Today, as they always have been, the Dogon people are predominantly farmers, and religion and ritual factor heavily into their lives. This simple lifestyle contrasts most unusually with the Dogon's amazing yet obscure astronomical knowledge, much of which is integrated into their mythology.
The ‘diviner', one of the Dogon priests, traces a complex pattern in the sand near the base of the Bandiagara cliffs one evening once per year.
These patterns are supposed to attract the sacred fox to come and bestow a prophecy on the village (which is seen as a blessing). The fox's footprints indicate the fortunes of the next year .
Mask Dances -
Dogon masks are respected throughout the world as some of the finest and most abstract tribal art. The cubist movement based much of its technique on Dogon mask making.

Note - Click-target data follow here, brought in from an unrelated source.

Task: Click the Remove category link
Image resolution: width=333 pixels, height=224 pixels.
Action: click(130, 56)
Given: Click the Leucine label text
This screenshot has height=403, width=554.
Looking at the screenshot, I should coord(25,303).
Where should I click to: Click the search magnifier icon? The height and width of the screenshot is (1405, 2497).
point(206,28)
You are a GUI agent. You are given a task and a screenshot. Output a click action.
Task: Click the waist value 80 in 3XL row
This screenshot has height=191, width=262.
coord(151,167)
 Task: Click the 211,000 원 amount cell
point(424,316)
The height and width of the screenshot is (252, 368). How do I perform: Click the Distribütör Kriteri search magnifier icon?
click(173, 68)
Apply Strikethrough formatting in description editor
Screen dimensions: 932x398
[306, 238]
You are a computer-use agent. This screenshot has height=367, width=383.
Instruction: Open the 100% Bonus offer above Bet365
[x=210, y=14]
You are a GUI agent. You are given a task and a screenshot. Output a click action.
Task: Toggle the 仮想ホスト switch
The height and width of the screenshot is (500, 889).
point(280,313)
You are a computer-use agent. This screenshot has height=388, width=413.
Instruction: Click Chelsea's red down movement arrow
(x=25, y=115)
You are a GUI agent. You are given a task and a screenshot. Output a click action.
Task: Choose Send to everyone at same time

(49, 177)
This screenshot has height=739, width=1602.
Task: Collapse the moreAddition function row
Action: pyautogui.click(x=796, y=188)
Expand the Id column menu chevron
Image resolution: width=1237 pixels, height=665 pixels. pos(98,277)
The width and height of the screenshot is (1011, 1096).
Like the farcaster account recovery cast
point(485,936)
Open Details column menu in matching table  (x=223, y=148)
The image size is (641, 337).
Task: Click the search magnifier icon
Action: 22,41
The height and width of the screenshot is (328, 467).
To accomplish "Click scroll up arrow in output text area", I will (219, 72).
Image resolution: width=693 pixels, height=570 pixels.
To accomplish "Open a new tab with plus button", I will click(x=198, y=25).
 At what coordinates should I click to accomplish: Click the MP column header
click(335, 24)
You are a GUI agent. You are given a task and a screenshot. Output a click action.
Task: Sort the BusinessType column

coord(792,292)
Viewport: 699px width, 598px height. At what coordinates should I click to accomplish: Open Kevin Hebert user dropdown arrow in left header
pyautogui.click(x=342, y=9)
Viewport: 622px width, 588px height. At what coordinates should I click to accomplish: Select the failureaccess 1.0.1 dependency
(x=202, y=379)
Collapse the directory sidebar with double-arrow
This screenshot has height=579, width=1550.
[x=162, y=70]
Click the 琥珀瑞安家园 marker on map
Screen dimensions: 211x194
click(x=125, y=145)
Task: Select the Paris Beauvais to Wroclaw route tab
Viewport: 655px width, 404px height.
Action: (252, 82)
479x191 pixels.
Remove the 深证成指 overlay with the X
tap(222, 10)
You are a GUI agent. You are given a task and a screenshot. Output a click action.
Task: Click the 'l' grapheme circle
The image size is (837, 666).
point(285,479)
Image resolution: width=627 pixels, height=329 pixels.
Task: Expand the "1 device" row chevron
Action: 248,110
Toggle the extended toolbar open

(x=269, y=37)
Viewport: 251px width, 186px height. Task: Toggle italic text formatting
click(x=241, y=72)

The Sirige mask is the most important.
It symbolically binds the Dogon people to the celestial world of heaven and the Earth, which provides food, shelter and life.
The dance that is associated with this mask is the most difficult. The dancers use their teeth to balance the 20-foot (6-meter) high mask, which is carved from a tree limb. Dancers swing the mask in an arc to represent the sun.
The Dama dance is another major ritual. This dance is a mourning ritual for the passing of a respected elder. The ceremony may last for three days and involve dozens of dancers. After the dance, the bones of the elder are placed high up on the cliffs in the sacred caves of the dead, where they symbolically watch over the tribe.